The racing statistics paint a picture of consistency and remarkable success. He posted 662 wins at Emerald Downs, 50 stakes and more than $8 million in earnings.
He was the leading trainer at Longacres Park in Renton in 1968, Emerald Downs in 1998, and he was the top trainer at Yakima Meadows with 490 victories and 17 training titles.
If you name a track on the West Coast, Jim raced at it and won. In California there was Bay Meadows, Golden Gate, Tanforan, Santa Anita, Hollywood Park and Del Mar. There was Turf Paradise in Arizona and Hastings Racecourse in Canada. The list includes tracks closed long ago, including Yakima Meadows, Longacres and Playfair in Washington.

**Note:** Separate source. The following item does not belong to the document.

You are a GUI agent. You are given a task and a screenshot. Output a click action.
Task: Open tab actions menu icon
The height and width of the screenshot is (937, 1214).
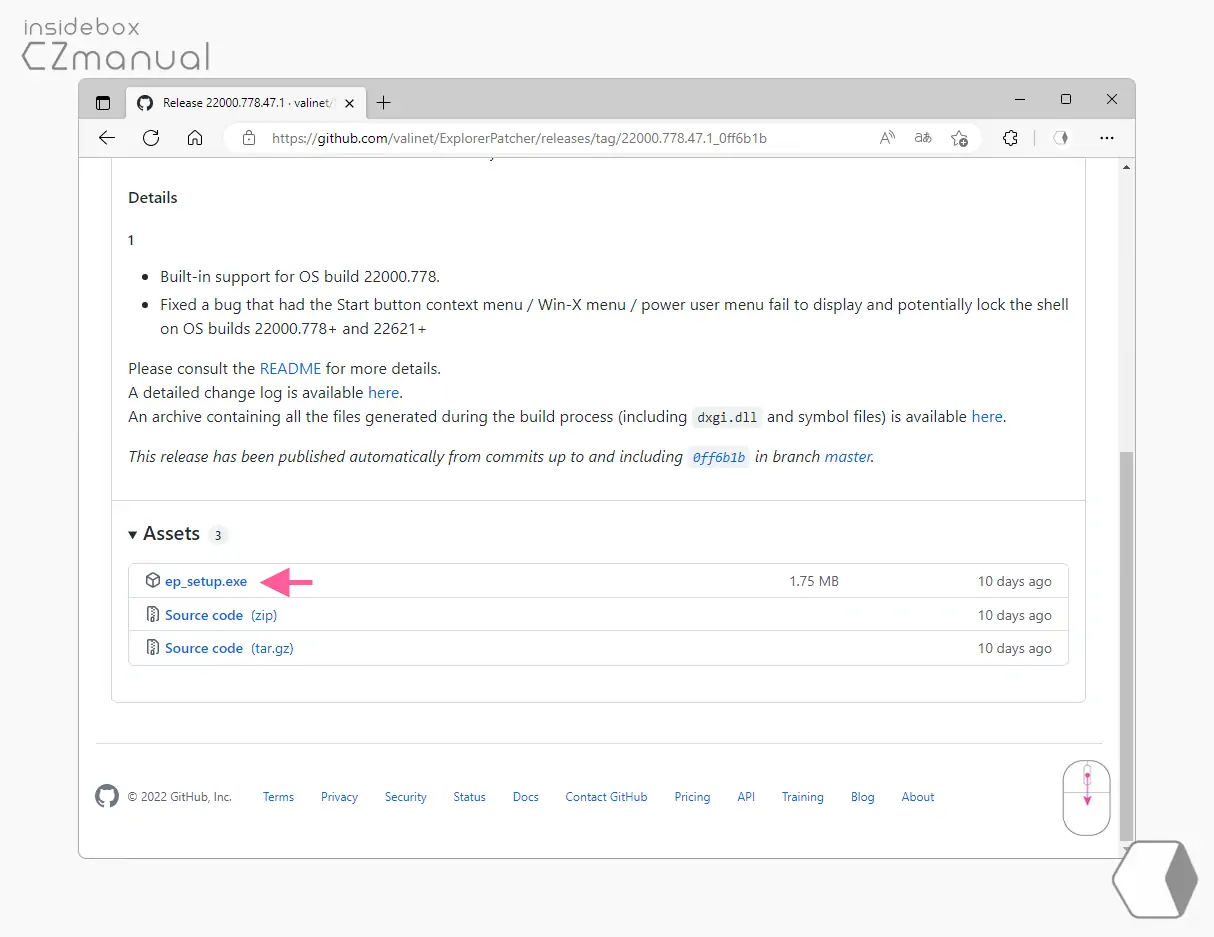103,103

Jim was inducted into the Washington Thoroughbred Racing Hall of Fame in 2003. At the top of his long list of accomplishments stood the record five Longacres Mile victories — Silver Mallet, 1973, Theologist, 1977, Edneator, 2000, Sabertooth, 2002 and Flamethrowintexan, 2006.
He touched many lives in countless ways. His son-in-law Bryson Cooper won his first Longacres Mile riding Theologist for Jim.
In a release from Emerald Downs, Cooper said, “He left no stone unturned. He was on top of every little problem, knew everything about all of his horses. He was more than a trainer.”
Emerald Director of Media Relations Vince Bruun said, “I was working for the Everett Herald and was dispatched to Yakima to cover the state high school baseball playoffs, and I believe it was Memorial Day weekend and unbelievably hot outside, nearly 100 degrees. I snuck over to Yakima Meadows to catch a couple of races, and one of them was for maiden 3-and-4-year-old fillies with a whopping purse of $1,100. I went over to the scorching hot paddock and I noticed Jim walking a filly over from the backstretch to the paddock for the upcoming race. Since most of the personnel apparently were at Longacres, Jim was a one-man show — trainer, hotwalker and groom, and he was drenching sweat from the hard work in the hot sun. The filly ended up winning the race, earning about $600 or $700 for her efforts, and Jim — despite the miserable working conditions — was just beaming with the biggest smile in the winner’s circle. It made an impression on me for some reason, I guess because you could just tell that this was a man enjoying what he was meant to do, training horses.”
Emerald Downs will open for its 22nd season Saturday with the sounds and smells of the thoroughbreds rounding the far turn, jockeys jostling for position in the stretch and coming home.
For the first time in 22 years at Emerald, Jim Penney will not be in the winner’s circle, settling a winning horse, shaking an owner’s hand.
He will be remembered every time the winner’s circle bell rings for Homestretch Farms.